Culture, history and society

So you think physics is funny?

01 Sep 2003 Robert P Crease

Do you have a new physics joke, a fresh form of physics wit, or an example of unexpected humour that gets you thinking? If so, Robert P Crease wants to hear from you

Q: Why won’t Heisenberg’s operators live in the suburbs?
A: They don’t commute.
Q: What do you get if you cross a pig with a rat?
A: Pig rat sine theta.
So this neutron walks into a bar, orders a pint of lager and begins to open his wallet when the barman says, “For you, no charge!”.

These jokes may make you laugh, grimace or groan – but they may also inspire you to wonder about the raw material for humour in physics, which may not be obvious at first glance. Where are the wordplays, repressed desires and bodily functions that normally propel jokes? The sex, aggression and death?

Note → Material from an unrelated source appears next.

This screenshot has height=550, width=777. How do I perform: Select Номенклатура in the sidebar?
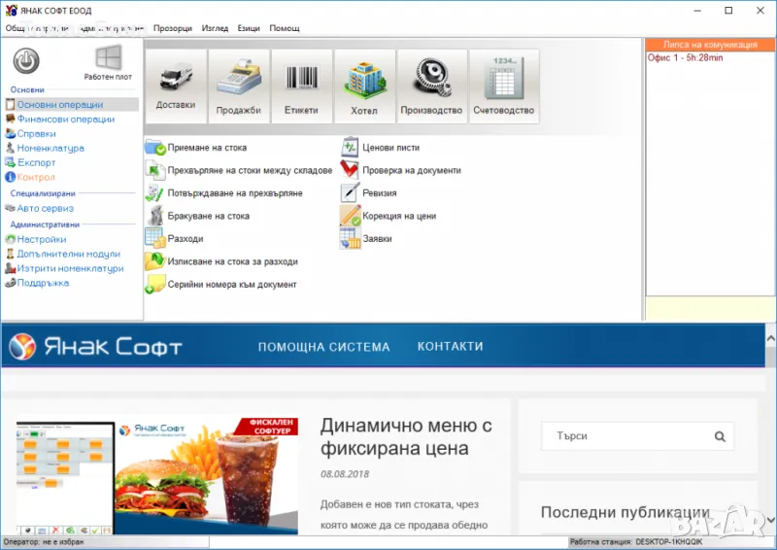pos(51,149)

Close inspection, however, reveals uncanny similarities between physics and humour. Both, for instance, prize invention and the unexpected. Small wonder, then, that practising physicists find the field alive with wit, jokes, and laughter.

Things that make you go ha ha…

Much physics laughter takes standard forms, including cartoons, spoofs, limericks and one-liners. Many have been explored in the “Zero Gravity” column in the American Physical Society’s monthly newsletter. These have included physics product warnings (“This product warps space and time in its vicinity”), pick-up lines (“I want you to diagonalize my inertia tensor”) and jokes contrasting the various reactions of different professionals to the same situation.

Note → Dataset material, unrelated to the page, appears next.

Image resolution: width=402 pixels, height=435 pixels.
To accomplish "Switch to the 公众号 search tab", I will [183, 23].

The latter, which might be called “trio” jokes, often contrast the actions of a physicist with those of an engineer, who is eminently practical, and a mathematician, who is wholly impractical. The physicist usually comes off as being abstract but partly practical – but as wholly impractical when a farmer or carpenter replaces the mathematician, and poor-but-virtuous when the other two companions are an accountant and a lawyer.

A physics-limerick contest in the Zero Gravity column produced almost 200 entries. The best entries to a slogan contest were turned into badges, including: “Flirt harder, I’m a physicist”, “Know a good quantum mechanic?” and “Don’t drink and derive”. One, written in white lettering on a red background, became a bumper sticker: “If this sticker looks blue, you are driving too fast.”

The above material either belongs to a stock genre or has been around a while. Still, a well told joke is a treasure, however well worn or old, and enough new material keeps cropping up to satisfy physicists.

…or ha ha and then hmm

A different sort of humour in science – including physics – has been featured for the past 12 years at the annual Ig Nobel ceremony. Sponsored by the Annals of Improbable Research, the event takes place every October at Harvard University. The ceremony includes a mini-opera, a “Win a date with a Nobel laureate” contest, and so much paper airplane flying that, to keep the event moving, the organizers recruit someone whose job it is to clear the projectiles from the stage.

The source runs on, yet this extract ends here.